Records from a dataset:
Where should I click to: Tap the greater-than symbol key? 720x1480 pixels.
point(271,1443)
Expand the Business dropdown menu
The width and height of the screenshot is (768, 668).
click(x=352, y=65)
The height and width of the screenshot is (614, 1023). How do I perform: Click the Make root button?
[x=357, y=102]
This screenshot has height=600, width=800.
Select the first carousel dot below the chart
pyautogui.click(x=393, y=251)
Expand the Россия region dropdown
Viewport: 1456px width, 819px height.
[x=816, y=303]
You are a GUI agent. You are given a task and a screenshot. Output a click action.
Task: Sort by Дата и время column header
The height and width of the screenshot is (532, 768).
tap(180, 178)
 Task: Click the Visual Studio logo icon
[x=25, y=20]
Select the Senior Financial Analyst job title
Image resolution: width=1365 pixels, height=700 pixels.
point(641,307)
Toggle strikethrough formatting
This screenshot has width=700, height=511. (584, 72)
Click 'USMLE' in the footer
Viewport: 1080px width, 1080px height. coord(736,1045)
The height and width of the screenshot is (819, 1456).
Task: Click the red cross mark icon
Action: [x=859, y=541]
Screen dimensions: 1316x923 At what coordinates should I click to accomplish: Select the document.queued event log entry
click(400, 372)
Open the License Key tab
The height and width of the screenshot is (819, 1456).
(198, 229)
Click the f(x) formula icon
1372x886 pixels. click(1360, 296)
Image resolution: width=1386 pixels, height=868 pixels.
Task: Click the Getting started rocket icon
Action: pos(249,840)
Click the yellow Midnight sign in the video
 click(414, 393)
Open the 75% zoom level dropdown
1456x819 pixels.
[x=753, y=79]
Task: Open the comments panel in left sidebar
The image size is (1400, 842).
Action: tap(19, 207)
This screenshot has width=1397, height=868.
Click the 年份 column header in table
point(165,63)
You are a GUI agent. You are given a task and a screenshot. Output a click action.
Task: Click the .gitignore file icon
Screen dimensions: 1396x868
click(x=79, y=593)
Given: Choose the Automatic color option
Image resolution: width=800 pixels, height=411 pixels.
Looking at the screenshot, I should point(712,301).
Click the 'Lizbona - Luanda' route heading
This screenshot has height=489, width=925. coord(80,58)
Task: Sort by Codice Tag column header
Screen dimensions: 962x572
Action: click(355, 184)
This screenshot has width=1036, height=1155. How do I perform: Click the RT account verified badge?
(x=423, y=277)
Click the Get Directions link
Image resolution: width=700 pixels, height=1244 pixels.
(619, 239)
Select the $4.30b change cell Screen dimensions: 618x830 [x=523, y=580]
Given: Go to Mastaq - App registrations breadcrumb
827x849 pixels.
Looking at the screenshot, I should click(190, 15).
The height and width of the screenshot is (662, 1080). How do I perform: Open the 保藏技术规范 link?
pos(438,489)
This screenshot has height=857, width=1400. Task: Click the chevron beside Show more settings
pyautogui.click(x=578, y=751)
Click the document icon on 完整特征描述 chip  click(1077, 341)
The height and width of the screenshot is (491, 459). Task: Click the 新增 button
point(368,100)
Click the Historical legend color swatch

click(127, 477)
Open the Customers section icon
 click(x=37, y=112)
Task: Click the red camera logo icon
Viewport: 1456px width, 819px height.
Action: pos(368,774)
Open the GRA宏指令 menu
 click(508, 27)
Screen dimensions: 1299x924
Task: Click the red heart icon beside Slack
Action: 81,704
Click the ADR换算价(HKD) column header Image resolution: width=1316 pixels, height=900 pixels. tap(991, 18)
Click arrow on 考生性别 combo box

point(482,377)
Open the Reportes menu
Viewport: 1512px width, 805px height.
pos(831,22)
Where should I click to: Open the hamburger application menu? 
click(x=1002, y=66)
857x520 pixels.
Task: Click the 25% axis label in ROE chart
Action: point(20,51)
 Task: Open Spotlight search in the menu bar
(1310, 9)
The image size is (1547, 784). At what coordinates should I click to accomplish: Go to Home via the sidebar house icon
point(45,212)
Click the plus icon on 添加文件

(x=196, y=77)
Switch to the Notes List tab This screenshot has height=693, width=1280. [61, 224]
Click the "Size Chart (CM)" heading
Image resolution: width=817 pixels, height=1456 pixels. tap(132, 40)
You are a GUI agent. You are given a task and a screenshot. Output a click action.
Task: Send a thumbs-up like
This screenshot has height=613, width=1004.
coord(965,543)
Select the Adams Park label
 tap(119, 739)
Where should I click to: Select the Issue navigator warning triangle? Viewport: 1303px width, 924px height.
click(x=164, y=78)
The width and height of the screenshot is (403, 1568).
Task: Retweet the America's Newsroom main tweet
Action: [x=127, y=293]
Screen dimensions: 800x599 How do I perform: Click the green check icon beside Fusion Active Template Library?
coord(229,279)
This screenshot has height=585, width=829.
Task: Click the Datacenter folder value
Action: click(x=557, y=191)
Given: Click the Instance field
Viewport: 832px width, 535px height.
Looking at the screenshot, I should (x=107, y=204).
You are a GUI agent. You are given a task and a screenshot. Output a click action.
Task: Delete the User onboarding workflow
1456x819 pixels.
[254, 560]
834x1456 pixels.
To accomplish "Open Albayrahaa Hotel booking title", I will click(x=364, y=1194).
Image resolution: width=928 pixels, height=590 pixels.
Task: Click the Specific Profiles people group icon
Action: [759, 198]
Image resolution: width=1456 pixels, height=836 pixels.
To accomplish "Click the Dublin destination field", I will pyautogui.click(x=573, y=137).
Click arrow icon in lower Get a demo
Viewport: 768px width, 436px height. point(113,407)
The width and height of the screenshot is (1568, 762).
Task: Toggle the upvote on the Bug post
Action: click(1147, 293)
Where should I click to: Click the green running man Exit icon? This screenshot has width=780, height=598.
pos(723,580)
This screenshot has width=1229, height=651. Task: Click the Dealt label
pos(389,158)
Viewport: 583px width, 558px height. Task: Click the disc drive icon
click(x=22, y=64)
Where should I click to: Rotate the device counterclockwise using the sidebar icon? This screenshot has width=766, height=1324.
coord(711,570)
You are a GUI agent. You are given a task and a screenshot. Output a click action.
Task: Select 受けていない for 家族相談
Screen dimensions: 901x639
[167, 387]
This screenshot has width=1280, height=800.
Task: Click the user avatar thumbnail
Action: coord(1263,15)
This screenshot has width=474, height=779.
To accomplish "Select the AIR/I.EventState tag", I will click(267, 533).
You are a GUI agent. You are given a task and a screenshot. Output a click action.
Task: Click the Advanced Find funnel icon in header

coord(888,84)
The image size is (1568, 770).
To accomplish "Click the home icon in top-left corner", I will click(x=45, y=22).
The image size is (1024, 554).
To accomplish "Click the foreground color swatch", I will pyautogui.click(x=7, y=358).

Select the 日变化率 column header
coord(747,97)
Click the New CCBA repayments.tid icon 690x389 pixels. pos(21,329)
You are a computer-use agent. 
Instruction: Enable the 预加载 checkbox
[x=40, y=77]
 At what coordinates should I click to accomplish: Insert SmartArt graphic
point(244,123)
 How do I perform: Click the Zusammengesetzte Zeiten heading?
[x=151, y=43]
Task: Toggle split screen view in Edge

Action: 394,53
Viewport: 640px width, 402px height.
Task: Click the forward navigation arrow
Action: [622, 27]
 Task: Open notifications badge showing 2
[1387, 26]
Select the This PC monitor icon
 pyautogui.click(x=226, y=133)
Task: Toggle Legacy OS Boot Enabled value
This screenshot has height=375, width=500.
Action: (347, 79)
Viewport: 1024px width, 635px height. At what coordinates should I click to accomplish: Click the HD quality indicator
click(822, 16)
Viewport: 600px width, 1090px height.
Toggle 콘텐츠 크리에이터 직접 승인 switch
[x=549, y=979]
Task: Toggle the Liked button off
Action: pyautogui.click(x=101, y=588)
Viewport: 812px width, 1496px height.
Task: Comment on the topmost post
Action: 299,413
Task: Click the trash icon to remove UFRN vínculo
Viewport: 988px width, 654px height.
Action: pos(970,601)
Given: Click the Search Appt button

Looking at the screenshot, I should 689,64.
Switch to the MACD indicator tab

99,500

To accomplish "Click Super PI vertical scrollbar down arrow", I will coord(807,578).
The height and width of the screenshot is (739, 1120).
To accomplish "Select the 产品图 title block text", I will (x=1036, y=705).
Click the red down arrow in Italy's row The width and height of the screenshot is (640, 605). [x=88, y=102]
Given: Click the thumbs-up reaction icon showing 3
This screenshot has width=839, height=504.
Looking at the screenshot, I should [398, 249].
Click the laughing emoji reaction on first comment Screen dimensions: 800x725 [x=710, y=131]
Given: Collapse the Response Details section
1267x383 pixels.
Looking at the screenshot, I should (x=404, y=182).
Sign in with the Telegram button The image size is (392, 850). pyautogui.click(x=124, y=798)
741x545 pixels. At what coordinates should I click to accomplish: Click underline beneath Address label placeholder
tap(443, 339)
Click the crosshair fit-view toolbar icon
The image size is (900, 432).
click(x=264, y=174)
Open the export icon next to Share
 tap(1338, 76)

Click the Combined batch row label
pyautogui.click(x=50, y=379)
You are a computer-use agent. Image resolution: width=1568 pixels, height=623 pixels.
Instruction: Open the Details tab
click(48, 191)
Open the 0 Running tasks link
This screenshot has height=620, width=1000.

Written exercise: Please give the records from the line containing "Task: Click the trash" up to and including the line containing "will (x=1036, y=705)." as a numbered list, skipping any blank lines.

Reply:
1. Task: Click the trash icon to remove UFRN vínculo
2. Viewport: 988px width, 654px height.
3. Action: pos(970,601)
4. Given: Click the Search Appt button
5. Looking at the screenshot, I should 689,64.
6. Switch to the MACD indicator tab
7. 99,500
8. To accomplish "Click Super PI vertical scrollbar down arrow", I will coord(807,578).
9. The height and width of the screenshot is (739, 1120).
10. To accomplish "Select the 产品图 title block text", I will (x=1036, y=705).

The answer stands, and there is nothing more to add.